Of course the two brass hats, one Army, on Navy advocated plans that waged was as they best understood it. This is only natural. Both truly believed their command held the key to victory.
The whole Pacific War was an elephant (the Japanese Army) versus a whale (the American Navy). The Japanese wanted a land fight and the Americans wanted a naval/aviation war. Like the preceding paragraph, both wanted to play their strongest cards.
There was no easy way out of this mess. The promises made by the technical warriors are chimeras. But naval blockade and air bombardment are cruel and blunt weapons. Further, even their best hopes of victory were years away.
(Do you think Churchill would have given up to strangulation by U-boats? It is foolish to think the Japanese were not made with the same toughness.)

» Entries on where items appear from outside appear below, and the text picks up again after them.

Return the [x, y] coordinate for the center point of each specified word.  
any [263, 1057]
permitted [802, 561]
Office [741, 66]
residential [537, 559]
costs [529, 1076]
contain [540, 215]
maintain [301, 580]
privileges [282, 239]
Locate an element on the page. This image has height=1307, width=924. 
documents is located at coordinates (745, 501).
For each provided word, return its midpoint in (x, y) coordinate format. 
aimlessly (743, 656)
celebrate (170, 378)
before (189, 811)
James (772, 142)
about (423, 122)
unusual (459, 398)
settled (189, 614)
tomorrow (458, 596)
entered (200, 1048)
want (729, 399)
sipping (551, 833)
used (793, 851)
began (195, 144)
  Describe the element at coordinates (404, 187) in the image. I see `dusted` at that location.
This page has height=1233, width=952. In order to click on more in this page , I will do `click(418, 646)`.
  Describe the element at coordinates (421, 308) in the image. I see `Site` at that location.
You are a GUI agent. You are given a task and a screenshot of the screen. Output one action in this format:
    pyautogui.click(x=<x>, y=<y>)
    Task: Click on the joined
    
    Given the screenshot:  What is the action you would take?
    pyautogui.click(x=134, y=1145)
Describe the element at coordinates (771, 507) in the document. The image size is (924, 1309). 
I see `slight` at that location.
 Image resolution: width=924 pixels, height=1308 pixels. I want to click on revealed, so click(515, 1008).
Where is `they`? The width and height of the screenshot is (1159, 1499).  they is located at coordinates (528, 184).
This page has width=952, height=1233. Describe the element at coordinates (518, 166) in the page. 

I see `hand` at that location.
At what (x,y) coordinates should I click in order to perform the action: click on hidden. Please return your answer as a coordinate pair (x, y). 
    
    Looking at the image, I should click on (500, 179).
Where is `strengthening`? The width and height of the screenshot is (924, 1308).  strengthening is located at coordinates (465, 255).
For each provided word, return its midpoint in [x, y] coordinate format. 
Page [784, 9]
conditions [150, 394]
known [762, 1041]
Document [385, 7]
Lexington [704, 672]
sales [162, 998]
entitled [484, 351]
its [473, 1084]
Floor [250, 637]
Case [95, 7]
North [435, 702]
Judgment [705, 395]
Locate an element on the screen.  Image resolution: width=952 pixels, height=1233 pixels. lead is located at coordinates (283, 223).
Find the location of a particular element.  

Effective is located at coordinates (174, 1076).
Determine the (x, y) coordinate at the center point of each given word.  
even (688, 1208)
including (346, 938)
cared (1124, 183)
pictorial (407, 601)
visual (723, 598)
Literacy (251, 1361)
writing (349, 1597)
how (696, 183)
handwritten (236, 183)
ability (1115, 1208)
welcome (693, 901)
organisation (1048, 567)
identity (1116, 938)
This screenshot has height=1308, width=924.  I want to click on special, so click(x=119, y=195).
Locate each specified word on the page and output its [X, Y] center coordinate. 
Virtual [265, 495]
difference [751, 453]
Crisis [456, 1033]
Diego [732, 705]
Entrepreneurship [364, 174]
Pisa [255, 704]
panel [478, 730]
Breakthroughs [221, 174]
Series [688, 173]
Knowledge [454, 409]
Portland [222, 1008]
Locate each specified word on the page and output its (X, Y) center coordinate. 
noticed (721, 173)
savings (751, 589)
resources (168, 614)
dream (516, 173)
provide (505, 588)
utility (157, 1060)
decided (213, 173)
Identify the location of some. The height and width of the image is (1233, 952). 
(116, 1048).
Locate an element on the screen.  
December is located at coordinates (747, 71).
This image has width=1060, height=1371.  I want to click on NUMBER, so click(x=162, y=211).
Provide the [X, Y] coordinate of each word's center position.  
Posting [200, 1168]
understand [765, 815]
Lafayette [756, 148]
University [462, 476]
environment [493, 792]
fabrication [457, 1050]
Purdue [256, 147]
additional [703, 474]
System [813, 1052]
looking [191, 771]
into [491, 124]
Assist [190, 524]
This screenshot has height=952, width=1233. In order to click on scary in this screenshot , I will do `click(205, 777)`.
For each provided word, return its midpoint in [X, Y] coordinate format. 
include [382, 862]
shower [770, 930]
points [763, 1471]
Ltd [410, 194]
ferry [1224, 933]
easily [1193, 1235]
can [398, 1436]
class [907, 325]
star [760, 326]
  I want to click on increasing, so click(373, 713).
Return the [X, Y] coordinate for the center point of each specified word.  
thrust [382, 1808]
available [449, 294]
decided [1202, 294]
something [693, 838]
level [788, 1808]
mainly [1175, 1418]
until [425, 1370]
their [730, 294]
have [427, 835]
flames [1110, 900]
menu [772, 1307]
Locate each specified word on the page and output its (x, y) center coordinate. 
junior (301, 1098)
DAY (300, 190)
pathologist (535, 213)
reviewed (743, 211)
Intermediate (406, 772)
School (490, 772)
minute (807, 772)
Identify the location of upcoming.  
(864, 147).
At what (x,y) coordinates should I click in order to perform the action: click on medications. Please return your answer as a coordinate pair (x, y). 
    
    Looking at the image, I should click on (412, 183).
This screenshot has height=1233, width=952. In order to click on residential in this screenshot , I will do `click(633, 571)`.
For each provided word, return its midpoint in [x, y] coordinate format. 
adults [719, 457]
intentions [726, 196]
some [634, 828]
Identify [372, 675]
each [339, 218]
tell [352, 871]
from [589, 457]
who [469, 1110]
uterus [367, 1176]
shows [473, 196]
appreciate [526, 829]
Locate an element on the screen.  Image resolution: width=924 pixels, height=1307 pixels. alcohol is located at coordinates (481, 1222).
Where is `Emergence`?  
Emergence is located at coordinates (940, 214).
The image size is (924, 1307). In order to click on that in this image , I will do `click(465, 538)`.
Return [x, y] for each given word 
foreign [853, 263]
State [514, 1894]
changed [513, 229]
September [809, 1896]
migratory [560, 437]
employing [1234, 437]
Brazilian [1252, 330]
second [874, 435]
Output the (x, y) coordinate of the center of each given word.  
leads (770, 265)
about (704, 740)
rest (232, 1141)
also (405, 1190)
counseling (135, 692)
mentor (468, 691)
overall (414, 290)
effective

The American people would not put up with another two or three years of starving the Japanese people. Further, such a plan meant that millions of Chinese, Koreans and other people would have been under Japan’s boot.
(If not for the Holocaust, Japanese atrocities in China would be the defining cruelty of the war.)
So a clean hands-off victory (as the Americans wanted) was years away at best. At some point the American Army would have to kill the Japanese Army. No way around it, it always comes to this.
No American victory in China, Taiwan, the Philippines, or Korea would defeat the Japanese. We had to kill them in Japan. An invasion was need to kill the Japanese Army. No way around it.
OK then, so we have to invade. It would be massively difficult to embark an invasion force in California and sail them to Honshu. We needed intermediate bases. Big ones. We needed places to base our planes, to overhaul our ships and to store mountains of stuff.
Despite McArthur’s plans to take Taiwan, the Philippines would serve as our nearest big base with a string of smaller ones suitable for airfields closer to the target.
MacArthur’s command may have taken Manila for the wrong reason, but it was valuable real estate.
OK, so now it is November 1945. The Olympic landings are fixin’ to happen. Some ships actually sailed from California months ago, some from Hawaii, many more from “nearby” bases. The Japanese now got what they wanted the whole time, the Americans at the limit of their naval power and about to face a huge land battle at the end of a long supply line.
And you know what? I bet the Japanese would have won at this point. It is commonly said this invasion would have been “Three Okinawas.” The difference would have been the Japanese air attack on the fleet would have been much more than at Okinawa. Basically, the Japanese invented the cruise missile and planned to launch swarms of them against the Americans.
It would have been a bloodbath at sea, followed by one on land. Even then, it is not clear that the Japanese would have surrendered. A second invasion, Coronet was planned for.
Nope. Nimitz’s well-thought-out scheme was an American pipedream. The Japanese would not have surrendered promptly under blockade and bombardment. To let them stave would have been to let the Chinese suffer even more. A delay would have let the Red Army march all over northeast Asia.
Honestly, when you look at it all and punch the numbers into your calculator, they way the war ended was a flipping miracle. That is a very hard conclusion to come to.